Start of Records for the task

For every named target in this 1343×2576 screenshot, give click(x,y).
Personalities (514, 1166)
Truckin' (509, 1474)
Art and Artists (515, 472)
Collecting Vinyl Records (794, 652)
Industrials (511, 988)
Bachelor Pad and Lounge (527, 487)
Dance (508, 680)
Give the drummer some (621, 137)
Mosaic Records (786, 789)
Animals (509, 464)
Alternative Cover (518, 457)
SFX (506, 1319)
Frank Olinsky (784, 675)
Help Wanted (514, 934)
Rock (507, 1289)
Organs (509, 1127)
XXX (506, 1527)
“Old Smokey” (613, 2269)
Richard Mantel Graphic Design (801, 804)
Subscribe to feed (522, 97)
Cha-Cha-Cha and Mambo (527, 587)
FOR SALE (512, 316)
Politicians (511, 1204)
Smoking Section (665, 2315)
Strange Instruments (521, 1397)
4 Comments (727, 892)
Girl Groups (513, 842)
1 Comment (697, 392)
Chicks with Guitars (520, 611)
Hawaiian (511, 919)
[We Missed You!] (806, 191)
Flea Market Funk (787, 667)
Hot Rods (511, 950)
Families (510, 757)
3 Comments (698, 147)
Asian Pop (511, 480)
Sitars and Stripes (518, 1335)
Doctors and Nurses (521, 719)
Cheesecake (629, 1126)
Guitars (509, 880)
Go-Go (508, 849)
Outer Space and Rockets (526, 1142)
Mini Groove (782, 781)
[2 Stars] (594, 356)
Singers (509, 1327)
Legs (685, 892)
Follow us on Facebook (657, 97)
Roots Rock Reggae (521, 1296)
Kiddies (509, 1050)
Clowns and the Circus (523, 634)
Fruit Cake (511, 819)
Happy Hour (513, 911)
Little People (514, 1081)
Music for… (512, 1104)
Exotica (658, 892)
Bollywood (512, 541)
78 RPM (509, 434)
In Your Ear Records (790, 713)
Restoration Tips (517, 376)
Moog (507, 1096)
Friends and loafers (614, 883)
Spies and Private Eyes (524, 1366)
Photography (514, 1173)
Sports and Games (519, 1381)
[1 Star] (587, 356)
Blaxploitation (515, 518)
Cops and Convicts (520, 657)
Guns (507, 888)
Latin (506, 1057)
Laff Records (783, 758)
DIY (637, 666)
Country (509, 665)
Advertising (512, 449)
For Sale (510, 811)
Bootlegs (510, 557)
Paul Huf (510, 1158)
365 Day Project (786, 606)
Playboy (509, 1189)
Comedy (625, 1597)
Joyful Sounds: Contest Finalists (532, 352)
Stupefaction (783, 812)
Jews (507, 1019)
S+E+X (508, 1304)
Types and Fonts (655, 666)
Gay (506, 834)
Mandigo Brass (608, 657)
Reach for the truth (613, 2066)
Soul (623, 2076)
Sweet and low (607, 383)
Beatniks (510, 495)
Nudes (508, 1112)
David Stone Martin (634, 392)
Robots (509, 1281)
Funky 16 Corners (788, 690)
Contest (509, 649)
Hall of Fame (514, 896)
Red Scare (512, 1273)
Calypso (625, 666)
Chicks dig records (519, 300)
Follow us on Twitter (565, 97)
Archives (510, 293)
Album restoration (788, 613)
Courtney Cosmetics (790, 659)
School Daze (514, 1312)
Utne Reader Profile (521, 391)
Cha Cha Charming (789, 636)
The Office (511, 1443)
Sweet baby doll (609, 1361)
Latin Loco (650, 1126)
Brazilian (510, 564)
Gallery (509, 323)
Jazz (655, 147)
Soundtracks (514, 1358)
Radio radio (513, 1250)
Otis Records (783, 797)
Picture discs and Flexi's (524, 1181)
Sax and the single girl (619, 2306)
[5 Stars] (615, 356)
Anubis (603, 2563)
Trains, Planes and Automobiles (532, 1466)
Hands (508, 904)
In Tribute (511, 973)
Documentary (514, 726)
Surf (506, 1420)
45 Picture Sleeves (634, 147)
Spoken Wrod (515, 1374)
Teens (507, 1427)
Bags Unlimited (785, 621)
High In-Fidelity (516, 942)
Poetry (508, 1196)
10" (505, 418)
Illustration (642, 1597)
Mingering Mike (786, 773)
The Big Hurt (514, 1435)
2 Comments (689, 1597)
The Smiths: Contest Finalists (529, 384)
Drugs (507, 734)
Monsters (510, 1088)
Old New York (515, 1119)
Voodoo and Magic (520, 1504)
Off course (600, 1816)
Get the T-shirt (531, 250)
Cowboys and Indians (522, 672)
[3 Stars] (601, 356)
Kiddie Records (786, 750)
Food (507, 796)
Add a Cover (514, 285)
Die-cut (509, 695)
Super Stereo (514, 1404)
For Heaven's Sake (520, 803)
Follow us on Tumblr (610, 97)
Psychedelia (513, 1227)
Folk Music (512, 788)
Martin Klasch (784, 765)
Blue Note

End of Records for the task

● Task item:
Only the lines from the one containing "Kiddie Records (786, 750)" through the end of the records above belong in the answer, each exactly as written.

● Task output:
Kiddie Records (786, 750)
Food (507, 796)
Add a Cover (514, 285)
Die-cut (509, 695)
Super Stereo (514, 1404)
For Heaven's Sake (520, 803)
Follow us on Tumblr (610, 97)
Psychedelia (513, 1227)
Folk Music (512, 788)
Martin Klasch (784, 765)
Blue Note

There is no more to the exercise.